DiscreteGapStatistic

DiscreteGapStatistic estimates the number of clusters from (multiple choice) categorical response format data given any clustering algorithm extending the well-known gap statistic using a discrete distance based approach.

Installation

You can install the development version of DiscreteGapStatistic from GitHub with:

# install.packages("devtools")
devtools::install_github("ecortesgomez/DiscreteGapStatistic")

Example: Math Anxiety Data

Summarization and Data Exploration

Basic usage of DiscreteGapStatistic is shown using likert’s Math Anxiety data.
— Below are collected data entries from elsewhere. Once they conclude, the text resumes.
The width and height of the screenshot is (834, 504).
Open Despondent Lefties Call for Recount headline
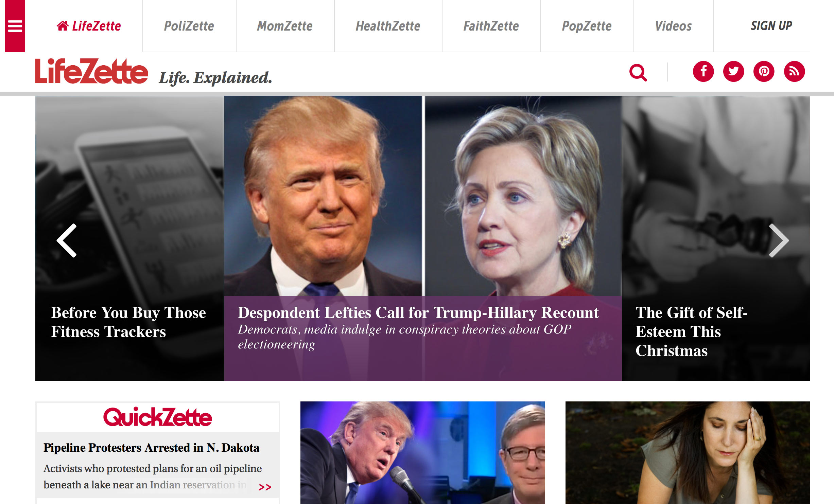pos(418,312)
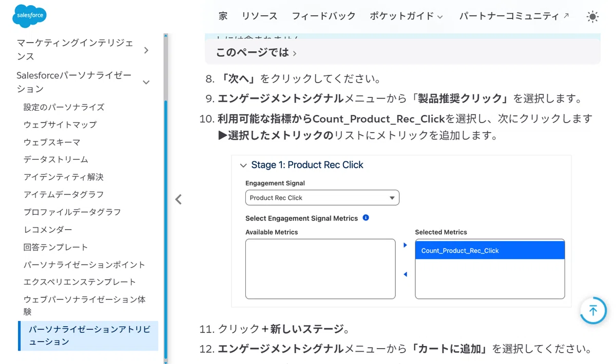Click the scroll-to-top arrow button

click(593, 310)

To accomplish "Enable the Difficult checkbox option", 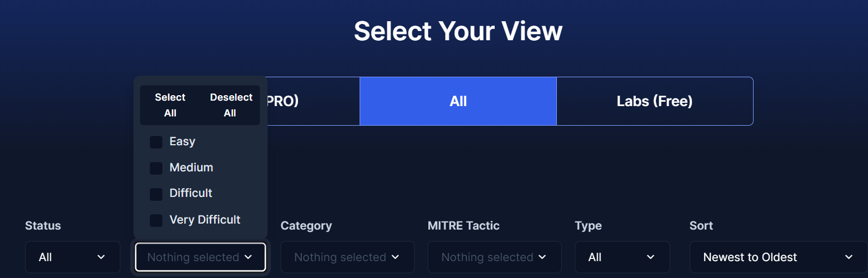I will coord(156,194).
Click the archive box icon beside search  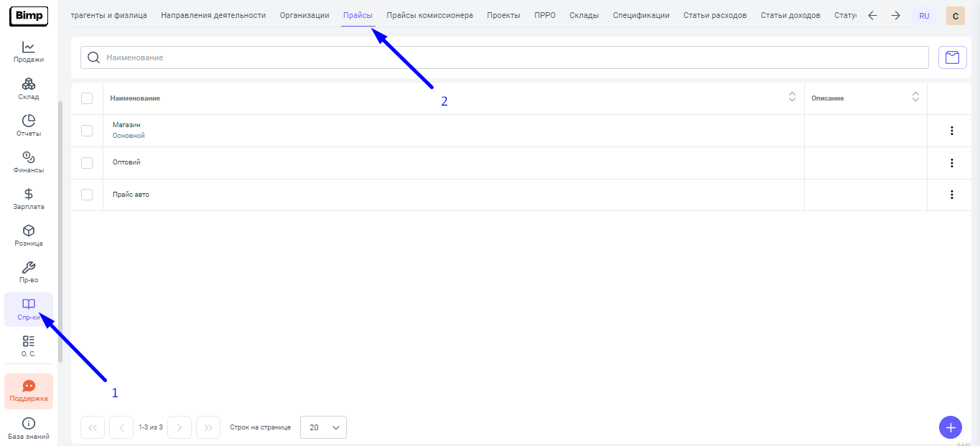pyautogui.click(x=952, y=57)
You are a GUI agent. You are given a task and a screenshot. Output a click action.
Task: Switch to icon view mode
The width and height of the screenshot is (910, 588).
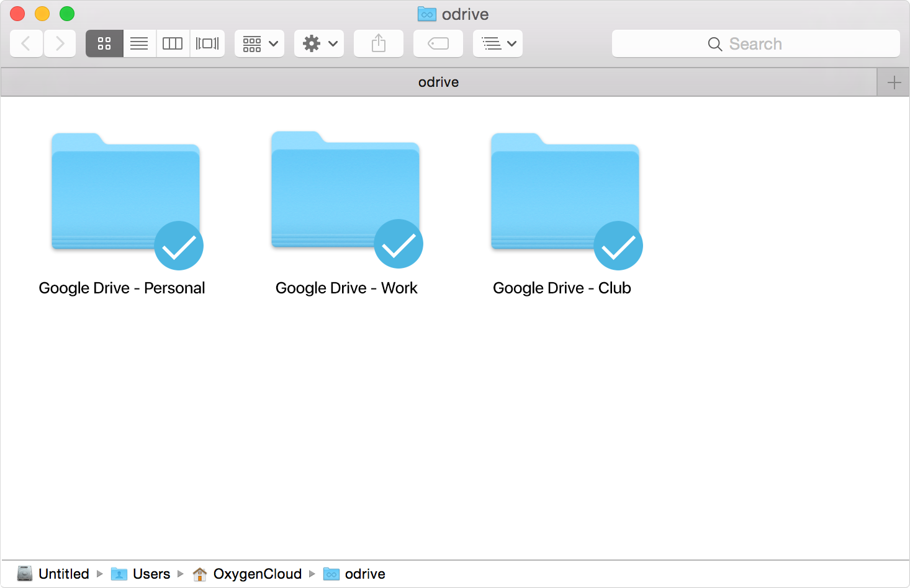pos(104,43)
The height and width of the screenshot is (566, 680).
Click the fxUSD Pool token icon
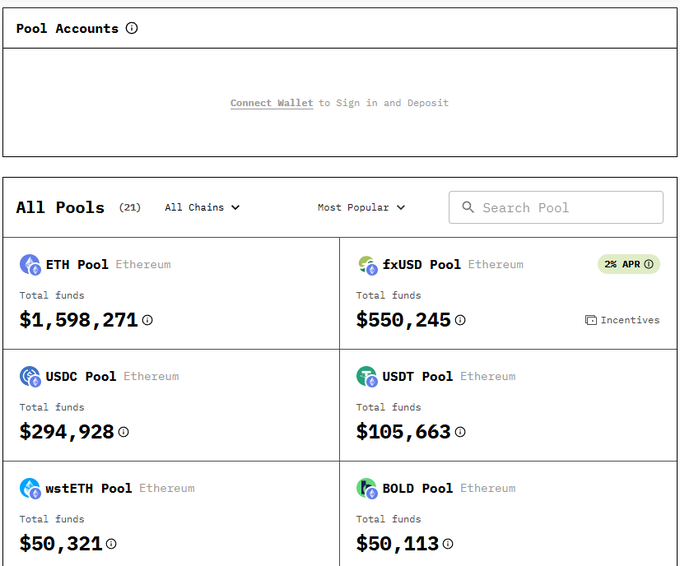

library(DiscreteGapStatistic)
library(dplyr)
#> 
#> Attaching package: 'dplyr'
#> The following objects are masked from 'package:stats':
#> 
#>     filter, lag
#> The following objects are masked from 'package:base':
#> 
#>     intersect, setdiff, setequal, union

Libraries are uploaded. Questions are lightly reformatted and the categories are shortened.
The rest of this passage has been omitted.